Accident jokes
What do you call a dwarf that fell into a cement mixer?
A wee hard man.
Last week I found out my toaster is waterproof.
Why did Sally fall off the swing?
Because she got shot. Dumb bitch!
My brother got his legs chopped off, but someone FBI opened my basement door, but it wasn't my brother because he died of starvation in the basement.
A girl looked in the fridge. She got mad that somebody ate the last ice cream cone. She ran into her sister's room and said, "This is why you're fat!" Then fell down the stairs. Good thing she had that belly roll to save her.
Today; worst day ever.
My annoying sibling got hit by a train, and I lost my job as a conductor.
Why did Sally get a black eye?
She tried to play patty cake!
The real reason Steven Hawking died is he was drunk and tried to go down a flight of stairs.
The reason he died is that they accidentally flipped the wrong light switch.
The reason Stephen Hawkings died is probably because he fell off his wheelchair, and he must've pressed shut down by accident.

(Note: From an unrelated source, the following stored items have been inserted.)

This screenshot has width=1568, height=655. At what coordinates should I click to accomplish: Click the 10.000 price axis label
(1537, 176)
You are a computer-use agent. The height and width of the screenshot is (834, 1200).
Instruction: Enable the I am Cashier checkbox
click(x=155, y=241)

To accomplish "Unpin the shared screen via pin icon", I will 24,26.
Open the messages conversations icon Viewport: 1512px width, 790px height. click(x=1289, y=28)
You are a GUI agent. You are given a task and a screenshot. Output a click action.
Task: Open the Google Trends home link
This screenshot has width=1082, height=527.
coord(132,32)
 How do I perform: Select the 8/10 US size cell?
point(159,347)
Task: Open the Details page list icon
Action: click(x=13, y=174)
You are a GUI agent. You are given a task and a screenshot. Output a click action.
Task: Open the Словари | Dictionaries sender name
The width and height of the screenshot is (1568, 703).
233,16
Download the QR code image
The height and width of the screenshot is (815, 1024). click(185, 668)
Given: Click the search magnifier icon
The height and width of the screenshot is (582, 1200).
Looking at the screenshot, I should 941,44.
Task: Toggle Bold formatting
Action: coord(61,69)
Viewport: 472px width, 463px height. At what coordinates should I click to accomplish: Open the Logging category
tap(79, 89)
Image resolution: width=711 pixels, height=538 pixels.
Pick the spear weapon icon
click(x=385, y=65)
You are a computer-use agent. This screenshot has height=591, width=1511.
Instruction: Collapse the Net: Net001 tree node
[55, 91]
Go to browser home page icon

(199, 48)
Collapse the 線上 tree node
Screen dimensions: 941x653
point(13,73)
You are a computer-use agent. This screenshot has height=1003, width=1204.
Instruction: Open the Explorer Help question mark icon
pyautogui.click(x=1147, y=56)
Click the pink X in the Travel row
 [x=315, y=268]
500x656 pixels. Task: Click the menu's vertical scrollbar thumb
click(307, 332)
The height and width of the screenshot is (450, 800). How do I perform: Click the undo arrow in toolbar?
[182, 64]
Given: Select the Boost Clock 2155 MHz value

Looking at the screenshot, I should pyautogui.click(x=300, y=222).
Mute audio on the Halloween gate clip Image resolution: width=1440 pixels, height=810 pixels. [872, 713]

"FUCK IT HURTS SO BAD PLEASE SEND AN AMBULANCE I CAN'T BREATHE (I am Paul Walker btw)"
Why did the boy drop his ice cream?
He got hit by a bus.
The Titanic was going through the ocean. Chuck Norris was on the ship, and they never crashed into an iceberg. He just shat off the front of the ship!
I was riding my bike down the road!
When a car started coming, I started running.
It put me in a crash with my elbow through my ass! ;)
What’s heavy, black, and can’t swim?
Ted Kennedy’s Oldsmobile Delmont 88 with Mary Jo Kopechne trapped inside.
My friend Amir didn’t have the greatest driving record because of all the car crashes he got in. He only crashed his plane once in a building, so he had a much better flying record.
A blind kid accidentally touches the emo kid's wrist and says, "I'm not reading all of that!"
Who's the closest family member to Paul Walker?
Answer: The tree.
What does the Titanic sell most?
Icebreakers.
When did “yo” mean Hello?
They are so different, how did they come to mean the same thing? Did someone just walk up and accidentally say “llo” instead of hello and people were just like “what did you say?” and the man being embarrassed just made up a story and say “oh, I said yo, which means hello in my original language."